You probably won’t do a lot of text editing on your Android phone. Well, no major editing, such as for a term paper or ransom note. From time to time, however, you may find yourself wanting to fix a word. It’s usually a sign that you’re over 25; kids no longer seem to care about editing text.
Moving the cursor
The first part of editing text is to move the cursor to the right spot. The cursor is that blinking, vertical line where text appears. Then you can type, edit, or paste or simply marvel that you were able to move the cursor hither and thither.
On a computer, you move the cursor by using a pointing device. If your Android phone features a pointing device, such as a thumb ball or arrow keys on a physical keyboard, you can use that device to move the cursor while you edit text. Otherwise, your finger performs the cursor-moving task.
Tap the spot on the text where you want the cursor to appear. To help your accuracy, a cursor tab appears below the text. You can move that tab with your finger to precisely locate the cursor in your text.
After you move the cursor, you can continue to type, use the Delete key to back up and erase, or paste text copied from elsewhere.
You may see a pop-up button by the cursor tab containing a Paste action. Use that button to paste text.
Selecting text on an Android phone works just like selecting text in a word processor: You mark the start and end of a block. That chunk of text appears highlighted on the screen. How you get there, however, can be a mystery —until now!
To select text, long-press a word. Upon success, you see a chunk of text selected.
Drag the start and end markers around the touchscreen to define the block of selected text.
While text is selected, a contextual action bar appears atop the screen. Your phone may sport a custom action bar with a different look. Either way, you use the action bar to deal with the selected text.
To delete a selected block of text, tap the Delete key on the onscreen keyboard. To replace the text, type something new.
To cancel text selection, tap the Done icon on the action bar, or just tap anywhere in the text outside the selected block.
If long-pressing doesn’t select a word, try double-tapping the word.
Selecting text on a web page works the same as selecting text in any other app, although you might try long-pressing and not double-tapping. The difference is that text can only be copied from the web page, not cut or deleted.
Seeing the onscreen keyboard is a good indication that you can edit and select text.
The action bar’s Select All command can be used to mark all text as a single block.
Cutting, copying, and pasting text
Selected text is primed for cutting or copying, which works just like it does in your favorite word processor. After you select the text, choose the proper command from the contextual action bar. To copy the text, choose the Copy command. To cut the text, choose Cut.
Just like on your computer, cut or copied text on your phone is stored in a clipboard. To paste any previously cut or copied text, move the cursor to the spot where you want the text pasted. Tap the Paste button.
A quick way to paste text is to look for the Paste button above the cursor tab. To see that button, tap anywhere in the text. Tap the Paste command button to paste in the text.
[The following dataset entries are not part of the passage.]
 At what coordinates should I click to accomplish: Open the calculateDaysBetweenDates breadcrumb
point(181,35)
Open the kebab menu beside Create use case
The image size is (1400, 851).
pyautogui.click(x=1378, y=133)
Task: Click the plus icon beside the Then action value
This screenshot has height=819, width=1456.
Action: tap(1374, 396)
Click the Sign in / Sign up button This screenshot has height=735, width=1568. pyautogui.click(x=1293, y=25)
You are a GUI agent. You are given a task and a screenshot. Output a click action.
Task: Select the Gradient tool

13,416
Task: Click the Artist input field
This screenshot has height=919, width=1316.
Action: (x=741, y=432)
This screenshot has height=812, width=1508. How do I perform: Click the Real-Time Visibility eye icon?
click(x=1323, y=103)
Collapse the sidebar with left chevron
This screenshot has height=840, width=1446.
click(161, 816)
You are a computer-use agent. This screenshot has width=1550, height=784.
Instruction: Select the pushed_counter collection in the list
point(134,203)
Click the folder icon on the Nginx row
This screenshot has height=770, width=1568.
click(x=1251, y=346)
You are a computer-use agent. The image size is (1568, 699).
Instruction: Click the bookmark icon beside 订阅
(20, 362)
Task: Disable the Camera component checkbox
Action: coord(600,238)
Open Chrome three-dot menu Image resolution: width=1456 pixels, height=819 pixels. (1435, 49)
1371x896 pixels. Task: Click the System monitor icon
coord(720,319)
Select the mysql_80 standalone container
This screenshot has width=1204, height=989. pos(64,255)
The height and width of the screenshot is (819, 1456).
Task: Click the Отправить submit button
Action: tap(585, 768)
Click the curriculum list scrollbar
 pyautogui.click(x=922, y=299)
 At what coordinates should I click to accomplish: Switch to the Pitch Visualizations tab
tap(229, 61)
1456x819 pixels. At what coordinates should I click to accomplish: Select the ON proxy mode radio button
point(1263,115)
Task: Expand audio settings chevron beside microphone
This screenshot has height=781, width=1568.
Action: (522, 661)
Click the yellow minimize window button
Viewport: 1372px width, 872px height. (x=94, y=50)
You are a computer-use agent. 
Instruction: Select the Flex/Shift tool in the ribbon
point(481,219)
Some phones feature a Clipboard app, which lets you peruse, review, and select previously cut or copied text or images. You might even find the Clipboard icon on the action bar or onscreen keyboard.
You can paste text only into locations where text is allowed. Odds are good that if you see the onscreen keyboard, you can paste text.
Dealing with spelling errors
Similar to a word processor, your Android phone may highlight misspelled words, presenting them with an intimidating red underline.
To remedy the situation, tap the red-underlined word. You see a pop-up list of alternatives. Tap a replacement or, if the word is correctly spelled but unknown to the phone, choose to add the word to a personal dictionary.
Words may be autocorrected as you type them. To undo an auto-correction, tap the word again. Choose a replacement word from the predictive-text list, or tap the Replace button to see more options.
Yes! Your phone has a personal dictionary.